Slow Food has always placed the defense of biodiversity at the center of its projects, with the aim of protecting the extraordinary riches of our planet. It was in Italy, home to an abundance of artisanal foods, traditional production techniques, native varieties and unique rural landscapes, that in 1999 the association launched what would become one of its most important tools: the Slow Food Presidia. These projects support small-scale, traditional food production at risk of disappearance, promoting local areas, reviving ancient crafts and processing techniques and saving native livestock breeds and fruit and vegetable varieties from extinction. Today there are over 600 Presidia in 79 countries (with over 350 in Italy alone) and they involve thousands of producers.

This year, six Italian regions will be bringing new Presidia to the event: Friuli-Venezia Giulia, Lazio, Campania, Calabria, Sicily and Puglia. Here are some of their stories, each one embodying rebirth and resilience.

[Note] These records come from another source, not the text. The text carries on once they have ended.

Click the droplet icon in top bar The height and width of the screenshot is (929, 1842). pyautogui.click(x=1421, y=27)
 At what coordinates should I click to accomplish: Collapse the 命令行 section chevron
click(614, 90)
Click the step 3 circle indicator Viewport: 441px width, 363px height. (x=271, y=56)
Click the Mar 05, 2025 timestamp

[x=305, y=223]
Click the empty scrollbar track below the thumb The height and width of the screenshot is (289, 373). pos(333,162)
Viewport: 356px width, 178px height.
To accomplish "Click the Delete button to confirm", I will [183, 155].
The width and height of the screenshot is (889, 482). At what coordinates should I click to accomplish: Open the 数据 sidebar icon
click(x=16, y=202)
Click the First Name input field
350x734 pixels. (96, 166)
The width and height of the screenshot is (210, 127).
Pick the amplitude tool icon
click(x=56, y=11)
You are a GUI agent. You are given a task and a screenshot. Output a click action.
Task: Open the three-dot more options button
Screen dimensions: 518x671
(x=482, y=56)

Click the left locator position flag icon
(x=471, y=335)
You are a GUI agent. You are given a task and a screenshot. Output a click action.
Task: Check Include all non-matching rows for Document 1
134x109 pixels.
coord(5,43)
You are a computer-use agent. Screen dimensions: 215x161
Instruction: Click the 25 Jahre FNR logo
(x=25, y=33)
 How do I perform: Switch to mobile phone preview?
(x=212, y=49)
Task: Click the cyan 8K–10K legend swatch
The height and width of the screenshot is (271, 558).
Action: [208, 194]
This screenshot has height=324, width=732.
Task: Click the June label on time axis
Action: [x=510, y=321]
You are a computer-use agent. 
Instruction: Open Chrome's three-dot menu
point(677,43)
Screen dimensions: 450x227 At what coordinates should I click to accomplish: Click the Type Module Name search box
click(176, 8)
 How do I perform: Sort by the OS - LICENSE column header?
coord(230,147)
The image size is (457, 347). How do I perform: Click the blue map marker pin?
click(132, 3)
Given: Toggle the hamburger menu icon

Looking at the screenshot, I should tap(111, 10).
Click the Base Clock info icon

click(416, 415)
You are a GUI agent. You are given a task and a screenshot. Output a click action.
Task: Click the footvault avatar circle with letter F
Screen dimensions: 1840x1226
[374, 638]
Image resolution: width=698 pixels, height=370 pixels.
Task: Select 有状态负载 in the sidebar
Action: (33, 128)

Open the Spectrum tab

Lazio Presents the Magnificent Mosciarella
As well as seeing the official launch of a network of Italian chestnut-growers, Terra Madre will also be hosting for the first time the Capranica Prenestina Mosciarella Presidium, located around 50 kilometers east of Rome. Mosciarella is not the name of a chestnut variety, but the product obtained from drying the nuts, a long procedure but one that is essential to preserving the chestnuts for the cold winter that comes quickly in these parts, high up at altitudes over 900 meters. The typical process takes place in little stone huts (casette) built in the woods, in which pruned chestnut branches and the spulla (last year’s chestnut shells) are burned. The smoke and heat dry out the fresh chestnuts while giving them a delicate smokiness.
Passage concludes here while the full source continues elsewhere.